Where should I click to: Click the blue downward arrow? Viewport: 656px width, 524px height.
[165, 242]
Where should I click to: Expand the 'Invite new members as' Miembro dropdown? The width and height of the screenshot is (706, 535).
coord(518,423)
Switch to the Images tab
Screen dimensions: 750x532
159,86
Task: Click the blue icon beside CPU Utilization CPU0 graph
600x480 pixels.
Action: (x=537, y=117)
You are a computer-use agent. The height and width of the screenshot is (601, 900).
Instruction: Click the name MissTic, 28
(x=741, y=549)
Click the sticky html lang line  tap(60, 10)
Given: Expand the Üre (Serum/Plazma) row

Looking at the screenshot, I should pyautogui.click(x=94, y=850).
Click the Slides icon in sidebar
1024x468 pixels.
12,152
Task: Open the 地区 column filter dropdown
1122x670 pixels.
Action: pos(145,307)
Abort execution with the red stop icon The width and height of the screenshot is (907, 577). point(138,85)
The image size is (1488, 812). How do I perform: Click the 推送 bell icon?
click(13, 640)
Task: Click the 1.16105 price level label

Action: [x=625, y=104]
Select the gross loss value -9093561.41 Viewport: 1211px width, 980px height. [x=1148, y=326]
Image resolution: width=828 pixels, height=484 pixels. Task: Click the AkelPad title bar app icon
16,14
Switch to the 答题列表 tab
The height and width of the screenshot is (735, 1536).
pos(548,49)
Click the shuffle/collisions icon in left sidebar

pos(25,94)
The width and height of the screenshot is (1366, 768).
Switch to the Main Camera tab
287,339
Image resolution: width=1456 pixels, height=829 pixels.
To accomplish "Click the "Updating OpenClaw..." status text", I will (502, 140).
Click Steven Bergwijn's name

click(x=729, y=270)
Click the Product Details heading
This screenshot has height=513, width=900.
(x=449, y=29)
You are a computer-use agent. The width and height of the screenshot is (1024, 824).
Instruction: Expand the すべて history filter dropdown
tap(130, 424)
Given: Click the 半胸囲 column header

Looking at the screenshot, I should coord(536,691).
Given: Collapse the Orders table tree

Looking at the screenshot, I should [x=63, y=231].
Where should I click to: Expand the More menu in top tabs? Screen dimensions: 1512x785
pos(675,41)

Problem requirements:
Repeat all of the records above word for word, keeping each line as it appears.

Answer for this exercise:
Where should I click to: Click the blue downward arrow? Viewport: 656px width, 524px height.
[165, 242]
Where should I click to: Expand the 'Invite new members as' Miembro dropdown? The width and height of the screenshot is (706, 535).
coord(518,423)
Switch to the Images tab
Screen dimensions: 750x532
159,86
Task: Click the blue icon beside CPU Utilization CPU0 graph
600x480 pixels.
Action: (x=537, y=117)
You are a computer-use agent. The height and width of the screenshot is (601, 900).
Instruction: Click the name MissTic, 28
(x=741, y=549)
Click the sticky html lang line  tap(60, 10)
Given: Expand the Üre (Serum/Plazma) row

Looking at the screenshot, I should pyautogui.click(x=94, y=850).
Click the Slides icon in sidebar
1024x468 pixels.
12,152
Task: Open the 地区 column filter dropdown
1122x670 pixels.
Action: pos(145,307)
Abort execution with the red stop icon The width and height of the screenshot is (907, 577). point(138,85)
The image size is (1488, 812). How do I perform: Click the 推送 bell icon?
click(13, 640)
Task: Click the 1.16105 price level label

Action: [x=625, y=104]
Select the gross loss value -9093561.41 Viewport: 1211px width, 980px height. [x=1148, y=326]
Image resolution: width=828 pixels, height=484 pixels. Task: Click the AkelPad title bar app icon
16,14
Switch to the 答题列表 tab
The height and width of the screenshot is (735, 1536).
pos(548,49)
Click the shuffle/collisions icon in left sidebar

pos(25,94)
The width and height of the screenshot is (1366, 768).
Switch to the Main Camera tab
287,339
Image resolution: width=1456 pixels, height=829 pixels.
To accomplish "Click the "Updating OpenClaw..." status text", I will (502, 140).
Click Steven Bergwijn's name

click(x=729, y=270)
Click the Product Details heading
This screenshot has height=513, width=900.
(x=449, y=29)
You are a computer-use agent. The width and height of the screenshot is (1024, 824).
Instruction: Expand the すべて history filter dropdown
tap(130, 424)
Given: Click the 半胸囲 column header

Looking at the screenshot, I should coord(536,691).
Given: Collapse the Orders table tree

Looking at the screenshot, I should [x=63, y=231].
Where should I click to: Expand the More menu in top tabs? Screen dimensions: 1512x785
pos(675,41)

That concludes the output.